И, наконец, распад общины, задавленной налогами, разъеденной ростовщичеством, внутренне расколовшейся, обнаружился и во вне. Голод и крестьянские бунты стали в 80-х годах в России периодическим явлением, беспощадно охватывающим внутренние губернии и имевшим неизбежным последствием суровые экзекуции и военные «усмирения». Русская деревня стала ареной ужасного голодного вымирания и кровавых расправ. Русский мужик испытывал горькую участь индусского крестьянина, с той лишь разницей, что вместо Ориссы местом действия здесь являлись Саратовская, Самарская и прочие приволжские губернии. Когда в 1904-1905 гг. в России разразилась, наконец, революция городского пролетариата, до того совершенно хаотические крестьянские беспорядки впервые всей своей тяжестью, как политический фактор, легли на весы революции, и аграрный вопрос стал ее центральной проблемой. Теперь, когда крестьянское движение с лозунгом земли огненной лавой залило дворянские поместья, сжигая «дворянские гнезда», когда рабочая партия сформулировала нужды крестьянства, выставив революционные требования экспроприации государственных и частновладельческих земель и безвозмездной передачи их крестьянам,-теперь лишь царизм отказался, наконец, от своей аграрной политики, которую он с железным упорством проводил втечение столетий. Общину нельзя было спасти от гибели; надо было от нее отказаться. Уже в 1902 г. пришлось отказаться от основы деревенской общины в ее специфической русской форме, а именно пришлось отменить круговую поруку за налоги. Правда, это мероприятие подготовлялось развитием финансового хозяйства самого царизма. Казна могла легко отказаться от круговой поруки за прямые налоги, после того как косвенные налоги достигли небывалых размеров. Так, напр., в бюджете 1906 года, при обыкновенном доходе в размере 2 020 миллионов рублей, лишь 148 миллионов поступили от прямых, а 1100 миллионов-от косвенных налогов, из которых 558 миллионов падало на одну лишь винную монополию, которая была введена «либеральным» министром Витте для борьбы с алкоголизмом. За аккуратное поступление этого налога самой надежной круговой порукой являлись нищета, безнадежность положения и невежество крестьянской массы. В 1905-1906 гг. оставшаяся часть выкупных платежей была вдвое понижена, а в 1907 году совсем сложена.

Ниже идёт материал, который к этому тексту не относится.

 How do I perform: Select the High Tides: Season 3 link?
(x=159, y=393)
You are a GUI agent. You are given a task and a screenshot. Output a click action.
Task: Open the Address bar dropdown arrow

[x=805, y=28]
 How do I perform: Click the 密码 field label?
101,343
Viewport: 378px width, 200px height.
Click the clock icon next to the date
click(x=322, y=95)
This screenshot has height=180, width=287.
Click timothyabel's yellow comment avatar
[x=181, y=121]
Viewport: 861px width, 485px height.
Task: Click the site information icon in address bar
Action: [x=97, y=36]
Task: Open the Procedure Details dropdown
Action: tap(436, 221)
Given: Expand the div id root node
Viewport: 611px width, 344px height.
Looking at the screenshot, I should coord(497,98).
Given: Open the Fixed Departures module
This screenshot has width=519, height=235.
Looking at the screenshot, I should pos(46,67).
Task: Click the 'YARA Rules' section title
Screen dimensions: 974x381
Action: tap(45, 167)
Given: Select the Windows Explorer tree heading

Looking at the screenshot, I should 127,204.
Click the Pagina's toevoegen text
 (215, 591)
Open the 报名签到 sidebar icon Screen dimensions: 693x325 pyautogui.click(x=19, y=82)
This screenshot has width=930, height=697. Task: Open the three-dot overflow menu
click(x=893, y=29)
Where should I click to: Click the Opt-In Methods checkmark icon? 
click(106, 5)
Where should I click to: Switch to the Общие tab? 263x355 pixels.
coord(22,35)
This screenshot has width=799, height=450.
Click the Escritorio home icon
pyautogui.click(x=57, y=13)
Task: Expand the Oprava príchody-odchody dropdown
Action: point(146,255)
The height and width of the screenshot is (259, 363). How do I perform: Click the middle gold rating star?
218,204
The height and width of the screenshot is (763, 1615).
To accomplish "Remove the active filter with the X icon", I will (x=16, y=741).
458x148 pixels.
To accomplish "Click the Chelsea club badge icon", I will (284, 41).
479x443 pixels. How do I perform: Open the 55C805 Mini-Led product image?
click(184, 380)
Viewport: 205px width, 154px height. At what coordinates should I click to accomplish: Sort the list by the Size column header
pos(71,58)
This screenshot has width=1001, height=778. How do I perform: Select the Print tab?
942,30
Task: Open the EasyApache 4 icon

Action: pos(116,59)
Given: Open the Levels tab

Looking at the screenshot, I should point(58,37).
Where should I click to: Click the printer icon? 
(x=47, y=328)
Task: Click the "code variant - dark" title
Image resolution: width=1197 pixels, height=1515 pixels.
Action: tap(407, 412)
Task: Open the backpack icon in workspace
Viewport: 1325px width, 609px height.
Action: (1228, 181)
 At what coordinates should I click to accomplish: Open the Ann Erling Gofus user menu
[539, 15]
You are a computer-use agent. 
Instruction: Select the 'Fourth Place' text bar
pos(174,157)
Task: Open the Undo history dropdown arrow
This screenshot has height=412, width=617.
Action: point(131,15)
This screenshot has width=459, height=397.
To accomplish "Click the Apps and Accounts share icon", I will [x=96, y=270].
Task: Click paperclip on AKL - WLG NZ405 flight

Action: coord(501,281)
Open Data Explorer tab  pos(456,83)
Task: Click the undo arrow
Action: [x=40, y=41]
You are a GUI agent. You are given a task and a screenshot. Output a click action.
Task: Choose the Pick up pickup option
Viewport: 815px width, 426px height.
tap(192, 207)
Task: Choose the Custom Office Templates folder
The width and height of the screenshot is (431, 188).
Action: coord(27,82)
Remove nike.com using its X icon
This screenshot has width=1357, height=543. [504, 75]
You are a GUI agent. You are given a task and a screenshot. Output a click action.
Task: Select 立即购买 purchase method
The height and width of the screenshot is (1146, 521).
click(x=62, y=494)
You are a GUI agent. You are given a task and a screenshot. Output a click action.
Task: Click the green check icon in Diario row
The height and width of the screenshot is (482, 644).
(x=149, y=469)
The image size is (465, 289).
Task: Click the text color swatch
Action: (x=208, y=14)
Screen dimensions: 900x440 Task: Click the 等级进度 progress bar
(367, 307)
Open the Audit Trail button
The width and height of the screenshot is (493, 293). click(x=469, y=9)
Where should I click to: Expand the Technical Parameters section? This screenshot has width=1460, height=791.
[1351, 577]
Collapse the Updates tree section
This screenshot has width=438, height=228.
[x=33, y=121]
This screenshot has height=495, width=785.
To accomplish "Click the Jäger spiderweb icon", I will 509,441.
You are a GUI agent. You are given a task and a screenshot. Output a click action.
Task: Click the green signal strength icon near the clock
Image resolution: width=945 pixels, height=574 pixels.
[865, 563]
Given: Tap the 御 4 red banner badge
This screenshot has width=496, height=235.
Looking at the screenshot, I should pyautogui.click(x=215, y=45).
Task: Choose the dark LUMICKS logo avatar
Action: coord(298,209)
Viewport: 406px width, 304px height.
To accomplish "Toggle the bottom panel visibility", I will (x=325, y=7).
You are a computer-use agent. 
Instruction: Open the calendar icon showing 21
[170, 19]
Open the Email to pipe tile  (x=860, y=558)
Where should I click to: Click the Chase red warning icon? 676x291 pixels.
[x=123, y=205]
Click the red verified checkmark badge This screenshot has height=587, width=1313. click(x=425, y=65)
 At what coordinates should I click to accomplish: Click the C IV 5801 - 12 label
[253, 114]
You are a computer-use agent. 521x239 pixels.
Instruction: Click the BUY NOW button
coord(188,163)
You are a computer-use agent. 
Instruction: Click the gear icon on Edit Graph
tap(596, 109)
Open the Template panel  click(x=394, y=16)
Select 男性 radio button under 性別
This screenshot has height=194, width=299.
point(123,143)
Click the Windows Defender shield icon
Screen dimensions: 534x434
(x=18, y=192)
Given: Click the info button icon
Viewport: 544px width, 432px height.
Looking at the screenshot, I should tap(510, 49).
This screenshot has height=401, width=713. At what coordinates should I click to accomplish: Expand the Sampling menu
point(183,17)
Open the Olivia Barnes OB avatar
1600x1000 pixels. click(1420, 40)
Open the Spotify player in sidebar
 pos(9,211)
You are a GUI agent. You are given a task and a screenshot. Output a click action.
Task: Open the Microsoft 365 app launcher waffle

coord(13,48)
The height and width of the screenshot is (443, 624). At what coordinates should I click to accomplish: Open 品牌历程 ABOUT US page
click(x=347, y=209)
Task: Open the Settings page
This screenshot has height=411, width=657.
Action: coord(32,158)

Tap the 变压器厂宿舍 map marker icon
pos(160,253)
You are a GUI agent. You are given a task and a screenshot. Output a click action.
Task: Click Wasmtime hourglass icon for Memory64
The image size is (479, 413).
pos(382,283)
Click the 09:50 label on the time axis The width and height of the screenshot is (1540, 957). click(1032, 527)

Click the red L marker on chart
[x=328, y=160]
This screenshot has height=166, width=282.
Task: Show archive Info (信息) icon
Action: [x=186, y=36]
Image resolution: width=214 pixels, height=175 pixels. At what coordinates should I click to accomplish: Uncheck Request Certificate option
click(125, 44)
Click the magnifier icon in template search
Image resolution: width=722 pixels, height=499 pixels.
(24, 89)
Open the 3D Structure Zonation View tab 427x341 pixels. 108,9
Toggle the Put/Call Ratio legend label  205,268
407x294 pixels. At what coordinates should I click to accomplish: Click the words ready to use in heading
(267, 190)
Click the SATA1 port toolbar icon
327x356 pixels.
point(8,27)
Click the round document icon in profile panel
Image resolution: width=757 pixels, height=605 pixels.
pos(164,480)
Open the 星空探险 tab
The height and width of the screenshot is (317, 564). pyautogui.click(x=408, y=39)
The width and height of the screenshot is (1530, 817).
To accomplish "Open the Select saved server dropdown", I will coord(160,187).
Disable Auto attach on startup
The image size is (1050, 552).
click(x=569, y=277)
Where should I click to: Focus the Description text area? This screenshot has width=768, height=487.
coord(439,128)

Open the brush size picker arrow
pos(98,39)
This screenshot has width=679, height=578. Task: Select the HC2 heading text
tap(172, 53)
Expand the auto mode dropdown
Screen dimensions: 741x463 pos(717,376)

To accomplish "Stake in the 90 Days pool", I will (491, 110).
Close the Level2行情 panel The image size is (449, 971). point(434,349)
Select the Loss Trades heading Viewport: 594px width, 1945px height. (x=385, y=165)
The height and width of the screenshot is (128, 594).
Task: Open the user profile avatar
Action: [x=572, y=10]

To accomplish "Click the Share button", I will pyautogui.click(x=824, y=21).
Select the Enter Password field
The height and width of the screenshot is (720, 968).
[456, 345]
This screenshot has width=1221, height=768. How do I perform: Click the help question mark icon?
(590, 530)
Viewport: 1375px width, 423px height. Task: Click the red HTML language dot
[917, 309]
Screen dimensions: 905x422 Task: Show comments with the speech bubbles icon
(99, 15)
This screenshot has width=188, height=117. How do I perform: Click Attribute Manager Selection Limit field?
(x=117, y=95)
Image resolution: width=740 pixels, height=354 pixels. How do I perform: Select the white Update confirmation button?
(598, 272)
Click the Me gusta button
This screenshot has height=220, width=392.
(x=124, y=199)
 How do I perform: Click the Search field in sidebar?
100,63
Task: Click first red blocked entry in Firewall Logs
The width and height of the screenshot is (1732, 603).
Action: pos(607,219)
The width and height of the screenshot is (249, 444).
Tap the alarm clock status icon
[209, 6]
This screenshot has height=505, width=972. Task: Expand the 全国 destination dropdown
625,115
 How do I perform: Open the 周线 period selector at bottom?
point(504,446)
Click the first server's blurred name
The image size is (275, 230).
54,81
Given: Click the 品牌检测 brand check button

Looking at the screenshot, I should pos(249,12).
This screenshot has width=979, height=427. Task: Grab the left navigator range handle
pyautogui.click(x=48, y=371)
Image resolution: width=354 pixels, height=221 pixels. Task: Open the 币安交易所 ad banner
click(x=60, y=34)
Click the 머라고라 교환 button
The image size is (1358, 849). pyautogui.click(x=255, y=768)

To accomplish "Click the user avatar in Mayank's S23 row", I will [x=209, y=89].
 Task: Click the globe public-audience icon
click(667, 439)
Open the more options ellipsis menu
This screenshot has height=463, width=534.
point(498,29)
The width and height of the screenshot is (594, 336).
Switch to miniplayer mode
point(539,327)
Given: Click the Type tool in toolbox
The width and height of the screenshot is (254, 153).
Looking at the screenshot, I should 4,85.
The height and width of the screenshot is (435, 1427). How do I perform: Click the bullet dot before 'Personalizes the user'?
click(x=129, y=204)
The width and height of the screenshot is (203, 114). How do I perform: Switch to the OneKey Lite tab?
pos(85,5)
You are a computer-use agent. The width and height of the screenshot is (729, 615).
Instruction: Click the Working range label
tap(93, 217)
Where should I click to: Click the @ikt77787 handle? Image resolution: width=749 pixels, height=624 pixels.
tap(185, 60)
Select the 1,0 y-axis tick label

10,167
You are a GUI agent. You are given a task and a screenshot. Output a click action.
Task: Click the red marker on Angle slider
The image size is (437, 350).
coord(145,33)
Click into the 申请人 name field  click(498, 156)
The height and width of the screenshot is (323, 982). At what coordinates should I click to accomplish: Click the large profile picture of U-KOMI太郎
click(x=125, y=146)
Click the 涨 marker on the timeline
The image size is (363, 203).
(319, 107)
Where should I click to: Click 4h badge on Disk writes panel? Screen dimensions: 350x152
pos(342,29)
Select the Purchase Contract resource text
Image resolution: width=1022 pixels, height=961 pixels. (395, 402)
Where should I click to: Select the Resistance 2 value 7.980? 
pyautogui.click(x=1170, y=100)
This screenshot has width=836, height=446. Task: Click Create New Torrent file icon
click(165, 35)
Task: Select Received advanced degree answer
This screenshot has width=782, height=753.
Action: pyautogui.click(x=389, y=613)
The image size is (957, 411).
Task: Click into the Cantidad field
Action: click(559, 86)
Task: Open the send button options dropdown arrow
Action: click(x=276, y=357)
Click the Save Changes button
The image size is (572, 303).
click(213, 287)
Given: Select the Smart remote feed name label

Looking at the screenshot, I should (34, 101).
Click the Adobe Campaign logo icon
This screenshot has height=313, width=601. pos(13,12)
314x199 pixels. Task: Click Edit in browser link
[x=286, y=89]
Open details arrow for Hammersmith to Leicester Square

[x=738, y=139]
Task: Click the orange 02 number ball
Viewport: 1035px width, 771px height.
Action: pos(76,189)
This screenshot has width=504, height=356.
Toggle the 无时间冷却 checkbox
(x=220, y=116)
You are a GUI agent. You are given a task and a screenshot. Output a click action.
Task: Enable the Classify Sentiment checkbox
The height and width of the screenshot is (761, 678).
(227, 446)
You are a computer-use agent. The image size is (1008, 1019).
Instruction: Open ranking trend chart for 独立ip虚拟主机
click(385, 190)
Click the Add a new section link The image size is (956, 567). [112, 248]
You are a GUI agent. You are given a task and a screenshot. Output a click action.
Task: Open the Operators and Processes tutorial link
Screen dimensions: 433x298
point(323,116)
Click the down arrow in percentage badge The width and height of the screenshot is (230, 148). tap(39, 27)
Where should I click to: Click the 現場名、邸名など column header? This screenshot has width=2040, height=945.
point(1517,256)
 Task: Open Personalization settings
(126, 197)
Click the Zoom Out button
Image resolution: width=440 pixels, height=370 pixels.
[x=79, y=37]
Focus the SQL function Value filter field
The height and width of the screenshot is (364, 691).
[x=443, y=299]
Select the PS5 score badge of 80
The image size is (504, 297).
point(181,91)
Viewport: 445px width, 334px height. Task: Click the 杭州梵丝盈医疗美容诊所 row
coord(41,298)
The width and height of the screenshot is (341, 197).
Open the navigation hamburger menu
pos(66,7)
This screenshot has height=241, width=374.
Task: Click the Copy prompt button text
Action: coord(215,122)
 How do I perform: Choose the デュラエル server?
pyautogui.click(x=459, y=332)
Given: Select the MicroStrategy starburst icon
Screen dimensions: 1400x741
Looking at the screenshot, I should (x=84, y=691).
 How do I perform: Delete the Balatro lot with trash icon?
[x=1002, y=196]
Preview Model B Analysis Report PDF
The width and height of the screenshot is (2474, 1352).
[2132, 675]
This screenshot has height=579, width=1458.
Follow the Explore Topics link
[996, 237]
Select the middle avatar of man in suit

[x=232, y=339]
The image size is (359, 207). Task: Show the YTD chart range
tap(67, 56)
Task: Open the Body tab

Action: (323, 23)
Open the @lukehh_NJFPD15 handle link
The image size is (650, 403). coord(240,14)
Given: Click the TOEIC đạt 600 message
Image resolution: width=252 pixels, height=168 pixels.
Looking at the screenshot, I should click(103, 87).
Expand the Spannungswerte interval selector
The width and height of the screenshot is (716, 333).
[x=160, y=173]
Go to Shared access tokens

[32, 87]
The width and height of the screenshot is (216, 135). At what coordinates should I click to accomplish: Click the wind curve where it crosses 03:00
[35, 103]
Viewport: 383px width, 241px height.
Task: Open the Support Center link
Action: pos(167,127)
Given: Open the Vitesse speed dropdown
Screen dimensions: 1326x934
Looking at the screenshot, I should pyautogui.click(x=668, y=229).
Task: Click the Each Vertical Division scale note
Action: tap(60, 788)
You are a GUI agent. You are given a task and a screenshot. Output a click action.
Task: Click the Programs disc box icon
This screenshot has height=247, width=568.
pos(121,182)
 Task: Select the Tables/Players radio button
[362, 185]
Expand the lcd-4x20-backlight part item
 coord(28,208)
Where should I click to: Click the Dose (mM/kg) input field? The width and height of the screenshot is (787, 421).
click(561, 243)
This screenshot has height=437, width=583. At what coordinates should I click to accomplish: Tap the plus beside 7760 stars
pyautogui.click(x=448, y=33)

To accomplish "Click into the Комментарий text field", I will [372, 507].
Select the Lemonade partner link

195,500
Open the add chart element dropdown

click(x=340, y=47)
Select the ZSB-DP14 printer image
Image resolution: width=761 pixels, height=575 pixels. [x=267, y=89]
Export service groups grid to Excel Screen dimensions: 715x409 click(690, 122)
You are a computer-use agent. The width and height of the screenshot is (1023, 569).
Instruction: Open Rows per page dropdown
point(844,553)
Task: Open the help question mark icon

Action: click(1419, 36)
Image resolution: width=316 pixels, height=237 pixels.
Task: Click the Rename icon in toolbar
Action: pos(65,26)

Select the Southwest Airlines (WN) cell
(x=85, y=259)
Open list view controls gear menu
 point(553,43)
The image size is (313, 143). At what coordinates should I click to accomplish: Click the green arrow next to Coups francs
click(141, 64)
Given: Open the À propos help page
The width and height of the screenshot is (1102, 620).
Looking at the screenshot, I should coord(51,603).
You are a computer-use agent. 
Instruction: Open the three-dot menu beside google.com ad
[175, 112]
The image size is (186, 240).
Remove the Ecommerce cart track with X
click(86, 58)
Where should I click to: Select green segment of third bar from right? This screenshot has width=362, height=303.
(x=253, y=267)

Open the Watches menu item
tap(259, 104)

И «аграрная реформа» 1907 года открыто ставит себе целью укрепление мелкой крестьянской частной собственности; средством к этому должно было послужить разделение государственных и удельных земель и части крупного землевладения на мелкие участки.
Так пролетарская революция XX века даже в ее первой, незаконченной фазе сразу ликвидировала последние остатки как крепостничества, так и искусственно сохранявшейся царизмом крестьянской общины.